Furthermore, according to the recent report by Heede (2014)"Total" was identified as number 13 in the top twenty investor and state-owned entities responsible for CO2 emissions. The cumulative quantity of carbon pollution by "Total" by 2010 achieved 11,911 million metric tons of carbon dioxide equivalent. This amounts to 0.82% of total global cumulative emissions, which is even more than many countries have emitted (see p.56, Appendix, Graph 3) On the other hand, the company is gradually decreases this share. From 2008 to 2014 the direct greenhouse gas was reduced by 14 millions of metric tons of carbon dioxide equivalent. This result is ahead of schedule of the company's target to reduce its emissions by 15% between 2008 and 2015.
In 2015 "Total" also won a Pinocchio Award - special prize which highlights, and denounces the negative impacts of multinational companies on the environment - in "Lobbying” nomination. The organizers of the award criticized "Total" for "overgreening” the role of gas as a climate change solution. "What Total advocates to be the "vital role of gas" means in fact locking Europe into 50 more years of fossil fuel consumption, and securing Total's profits" - they claimed. They stated that gas extraction mean negative environmental impacts and the company's proud for 50% gas energy production in 2014 is unfounded and is not connected with positive effects for the environment. They prove that gas can be as destructive as oil leading to ground-water contamination, serious health impacts, seismic instability, methane leakages, and significantly higher carbon emissions overall than other fossil fuels, including coal.
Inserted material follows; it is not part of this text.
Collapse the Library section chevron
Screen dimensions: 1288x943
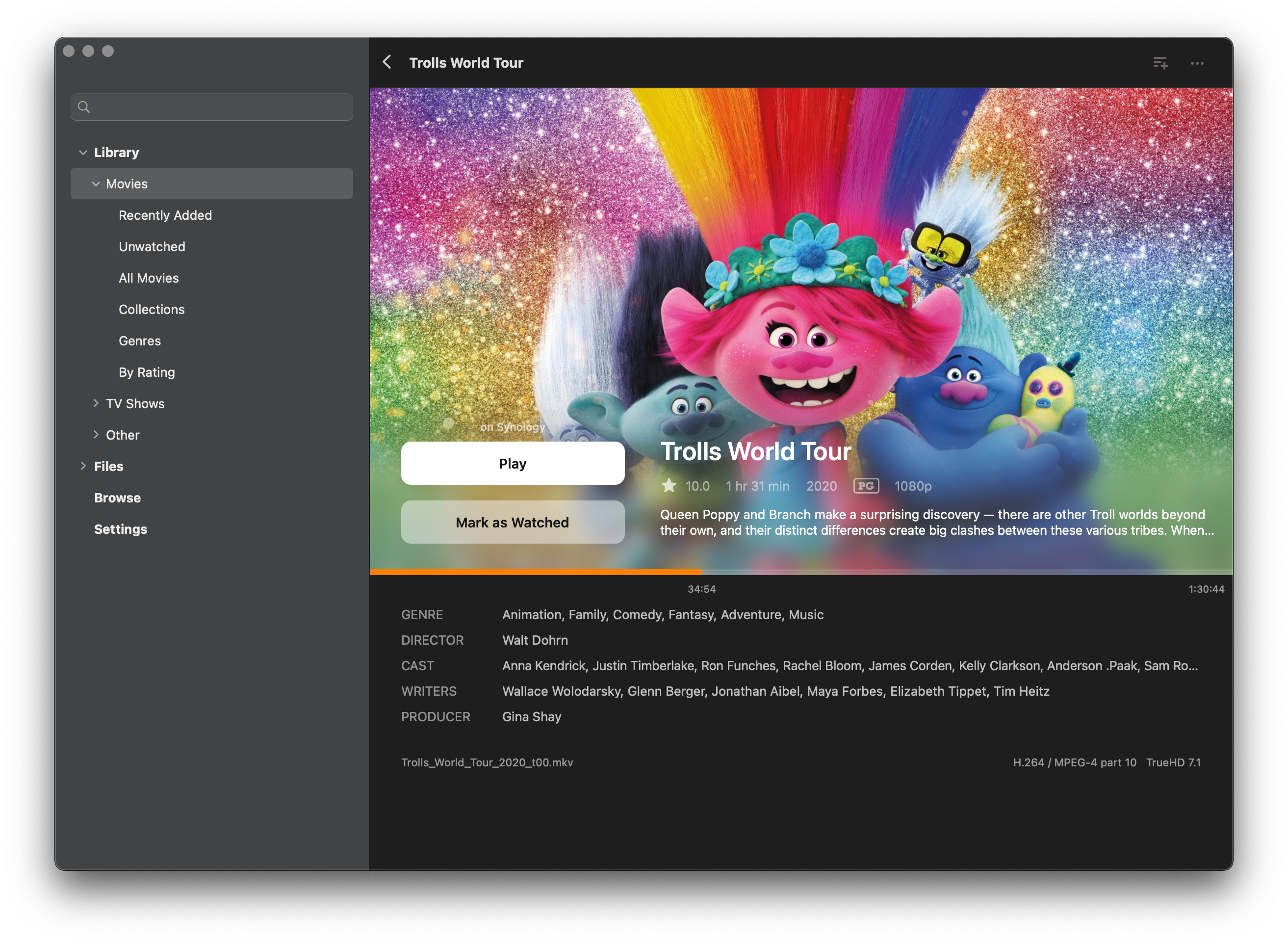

"Total”, on the contrary, sees the natural gas a part of the solution between transition to renewables and its commitments to provide energy and electricity. Patrick Pouyanné, the CEO of "Total" declared during the Paris conference: "Sometimes in all these discussions you have the impression that all fossil fuels are the bad guys. But the bad guys are part of the solution. Whatever people think, we still need fossil fuels. We need to make advocacy for gas. We need to explain to our policy makers that gas has to be encouraged. ”
Thus, it is hard to presume whether "Total" will really become a part of the solution for climate change. Only the volumes of financial investments to renewables, transparent GHG emissions policies and refusal from polluting and dangerous projects may demonstrate the serious strategic intention of the company to mitigate climate change and become really "committed to better energy”. Though, current company's activity in climate change mitigation issue is more similar to reactions to risks and specific actions for risks minimization with simultaneous "business-as-usual" strategy.
2.2 "Engie" (ex-"GDF Suez”) case study
"GDF Suez” is a multinational company, operating in areas of electricity generation and distribution, natural gas and renewable energy. The company was rebranded in 2015 getting its new name "Engie”. It was formed in 2008 as a result of a merger between "Gaz de France” and "Suez”. The former was founded in 1946 by the French Government, which held about 80% stake in the company until 2008, and was mainly engaged in production, transportation and selling natural gas. After the merger the French State became a holder of 35,7% stake of "GDF Suez”. "Suez” in turn, primarily had operations in water, electricity, natural gas supply and waste management. It was one of the oldest continuously existing multinational corporations in the world, which before nearly two centuries of reorganization and corporate mergers was involved in building the Suez Canal in the1860s.